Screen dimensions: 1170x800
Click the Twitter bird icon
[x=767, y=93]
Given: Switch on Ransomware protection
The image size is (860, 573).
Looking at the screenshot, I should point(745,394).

WORK REQUIRED: Pull out every line in the items above that contains the word "Given", and copy each one unchanged.

THE SOLUTION:
Given: Switch on Ransomware protection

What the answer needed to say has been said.